John Gruber thinks that pundits are way off when they describe the iPhone’s unsubsidized $499 price tag as too pricey. Consumers agree, and cite the price of the Apple phone as one of its major turn offs, along with Apple’s exclusive partnership with AT&T. Microsoft CEO Steve Ballmer is one of the loudest proponents of this school of thought. Here he is:
There’s no chance that the iPhone is going to get any significant market share. No chance. It’s a $500 subsidized item. They may make a lot of money. But if you actually take a look at the 1.3 billion phones that get sold, I’d prefer to have our software in 60 percent or 70 percent or 80 percent of them, than I would to have 2 percent or 3 percent, which is what Apple might get.

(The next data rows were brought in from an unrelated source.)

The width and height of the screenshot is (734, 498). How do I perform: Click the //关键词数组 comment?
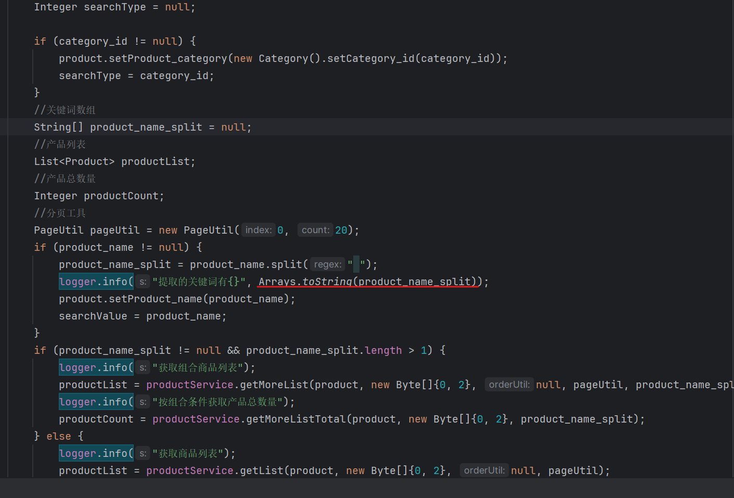pyautogui.click(x=65, y=110)
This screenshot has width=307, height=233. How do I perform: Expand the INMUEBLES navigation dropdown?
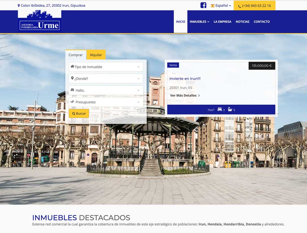pyautogui.click(x=199, y=21)
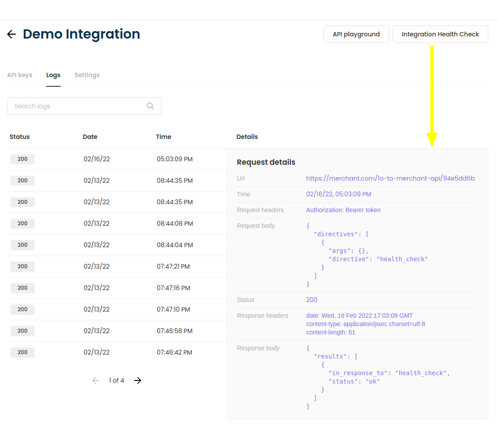Viewport: 497px width, 426px height.
Task: Switch to the API keys tab
Action: [x=19, y=75]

But John Gruber disagrees with consumers and most pundits, and disagree vehemently with the Microsoft CEO and says of him, “Some of these pundits and analysts are morons. Ballmer, however, is a very smart man, but what he’s saying about the iPhone is going to make him look stupid if it’s successful. He clearly doesn’t get what makes the iPhone so appealing, and his dual obsession with the price and business users is baffling.” According to Gruber, Apple is not trying to sell a phone but a smartphone, 10 million of them. iPhone’s $499 and $599 price tags, he pointed out, was the exact same price of iPod Photo (40GB and 60GB) when it first came out.
If consumers, Gruber said, are willing to spend $500 on an iPod, why not a widescreen version with telephony, WiFi and OS X with multi-touch controls?